Millions more Americans will be thrown into poverty if Congress fails to enact three policies meant to help families get through economic hardships related to the pandemic, according to a new study by the Urban Institute. 

The report finds that the poverty rate for the last five months of 2020 will rise to 11.9% if expanded unemployment-insurance benefits, a second round of stimulus checks, and increased SNAP allotments are not approved, a significant increase over the projected annual rate of 8.9%. Those three measures are contained in the HEROES Act that was passed by the House in May but has yet to clear the Senate. 

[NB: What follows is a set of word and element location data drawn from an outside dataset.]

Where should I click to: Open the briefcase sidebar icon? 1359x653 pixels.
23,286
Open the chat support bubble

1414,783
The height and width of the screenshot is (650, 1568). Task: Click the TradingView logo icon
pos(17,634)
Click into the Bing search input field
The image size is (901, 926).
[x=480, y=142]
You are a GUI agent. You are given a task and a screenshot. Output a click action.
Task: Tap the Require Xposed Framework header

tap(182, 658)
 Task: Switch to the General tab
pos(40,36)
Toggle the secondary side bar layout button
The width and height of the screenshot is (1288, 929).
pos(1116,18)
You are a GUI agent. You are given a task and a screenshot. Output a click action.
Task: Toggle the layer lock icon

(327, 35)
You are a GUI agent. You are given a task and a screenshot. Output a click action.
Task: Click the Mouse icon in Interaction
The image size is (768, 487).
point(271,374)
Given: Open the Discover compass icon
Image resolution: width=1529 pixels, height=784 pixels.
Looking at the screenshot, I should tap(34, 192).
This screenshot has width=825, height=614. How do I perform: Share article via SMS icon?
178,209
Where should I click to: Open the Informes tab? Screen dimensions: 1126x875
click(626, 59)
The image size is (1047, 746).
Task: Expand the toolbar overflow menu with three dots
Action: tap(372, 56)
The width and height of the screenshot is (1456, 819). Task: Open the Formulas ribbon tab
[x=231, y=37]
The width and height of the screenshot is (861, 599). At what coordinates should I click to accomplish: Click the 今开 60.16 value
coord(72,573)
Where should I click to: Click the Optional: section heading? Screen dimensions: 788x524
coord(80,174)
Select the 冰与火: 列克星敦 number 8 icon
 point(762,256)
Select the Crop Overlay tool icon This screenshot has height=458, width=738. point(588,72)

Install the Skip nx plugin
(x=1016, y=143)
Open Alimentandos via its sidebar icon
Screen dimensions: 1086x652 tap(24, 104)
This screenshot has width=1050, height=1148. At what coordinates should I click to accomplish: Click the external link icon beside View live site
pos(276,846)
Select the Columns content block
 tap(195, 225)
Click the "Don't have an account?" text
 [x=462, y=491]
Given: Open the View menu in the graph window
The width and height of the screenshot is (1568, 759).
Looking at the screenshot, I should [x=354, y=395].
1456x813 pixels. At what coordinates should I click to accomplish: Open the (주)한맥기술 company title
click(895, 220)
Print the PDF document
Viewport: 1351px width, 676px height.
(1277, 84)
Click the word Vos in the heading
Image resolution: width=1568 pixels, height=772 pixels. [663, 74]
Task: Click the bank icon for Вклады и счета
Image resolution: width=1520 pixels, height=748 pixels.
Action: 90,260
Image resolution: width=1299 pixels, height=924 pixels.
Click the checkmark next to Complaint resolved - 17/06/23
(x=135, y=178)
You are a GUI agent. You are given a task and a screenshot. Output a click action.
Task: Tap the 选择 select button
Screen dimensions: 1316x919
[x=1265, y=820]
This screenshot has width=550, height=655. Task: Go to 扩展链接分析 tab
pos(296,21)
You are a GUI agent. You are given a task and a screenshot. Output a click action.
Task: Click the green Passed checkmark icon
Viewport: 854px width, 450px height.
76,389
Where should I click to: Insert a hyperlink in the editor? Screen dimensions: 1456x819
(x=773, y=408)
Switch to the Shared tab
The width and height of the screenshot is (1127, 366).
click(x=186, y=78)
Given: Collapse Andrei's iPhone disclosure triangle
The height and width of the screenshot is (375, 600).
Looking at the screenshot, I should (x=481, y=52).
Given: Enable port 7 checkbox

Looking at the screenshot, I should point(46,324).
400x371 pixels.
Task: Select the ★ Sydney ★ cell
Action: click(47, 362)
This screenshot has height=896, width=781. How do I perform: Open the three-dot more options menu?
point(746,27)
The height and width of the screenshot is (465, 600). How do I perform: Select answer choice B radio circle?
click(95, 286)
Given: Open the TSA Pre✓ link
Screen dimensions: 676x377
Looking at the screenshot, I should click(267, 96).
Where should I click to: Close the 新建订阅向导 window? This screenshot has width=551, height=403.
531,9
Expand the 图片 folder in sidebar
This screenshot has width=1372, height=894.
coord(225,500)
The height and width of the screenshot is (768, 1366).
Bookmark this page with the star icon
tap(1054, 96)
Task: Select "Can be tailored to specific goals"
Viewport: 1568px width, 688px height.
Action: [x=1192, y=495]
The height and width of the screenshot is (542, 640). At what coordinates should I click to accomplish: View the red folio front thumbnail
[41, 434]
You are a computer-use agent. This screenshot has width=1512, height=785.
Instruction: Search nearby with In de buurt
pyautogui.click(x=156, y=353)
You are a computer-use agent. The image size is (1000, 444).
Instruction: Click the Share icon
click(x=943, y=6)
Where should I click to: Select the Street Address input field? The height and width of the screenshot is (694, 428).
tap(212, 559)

The study anticipates what happens when families have spent their one-time stimulus payments and the $600 weekly payments expire, as they are set to at the end of July. If legislation is passed that contains the three policies, about 12.2 million Americans would be kept out of poverty, the authors found. “Many families are looking at continued hardship as the initial effects of our stimulus and support passed in the early spring start to dissipate,” said Gregory Acs, vice president for income and benefits policy at the Urban Institute and one of the study’s authors. “Without continued support, families are looking at relatively high levels of deprivation in the second half of the year.” 

The grim assessment of U.S. poverty, published Friday, comes as lawmakers debate how to extend benefits that individuals and families have relied on to replace wages lost during the pandemic. Republicans on Monday announced a $1 trillion plan that would slash the weekly supplement but provide a second round of direct payments to individuals and families. Democrats have said the plan doesn’t go far enough. 

The projected surge in poverty in the last five months of 2020 is the result of several factors, the study states. The annual rate includes the months before the economic impact of the pandemic, when conditions were better on the whole. And both the $600 weekly payments and the one-time stimulus payment have kept many families above the annual poverty threshold, researchers said. 

The increase in poverty would not hit all families equally: In households where at least one person has lost a job because of the crisis, the poverty rate between August and December is estimated at 15.6%, compared to a projected annual rate of 9.1% for those households. Black and Hispanic families that have lost at least one job would be hit disproportionately hard by an absence of stimulus: The poverty rate in those communities would be near 20% from August to December, according to the study. 

The most effective of the three measures in preventing poverty would be the stimulus payments, largely because they are available regardless of a family’s employment or immigration status, the researchers said. Those direct payments alone — $1,200 for individuals, and $2,400 for married couples plus $1,200 per dependent — would keep 8.3 million people above the poverty line between August and December. The $600 weekly payment would bring 3.6 million people above the poverty line in that period, and SNAP extensions — which would increase allotments by 15% — would lift another 1.7 million. 

Jobless claims climbed to 1.42 million last week for their first increase since March, meaning an unprecedented number of American families are still relying on pandemic-era stimulus payments to get by. Continued unemployment, along with a failure by Congress to pass benefits before they expire, could spell disaster for millions. “High unemployment is going to contribute to poverty,” Acs said. “But policies like these can have a significant effect in protecting families from severe hardship.”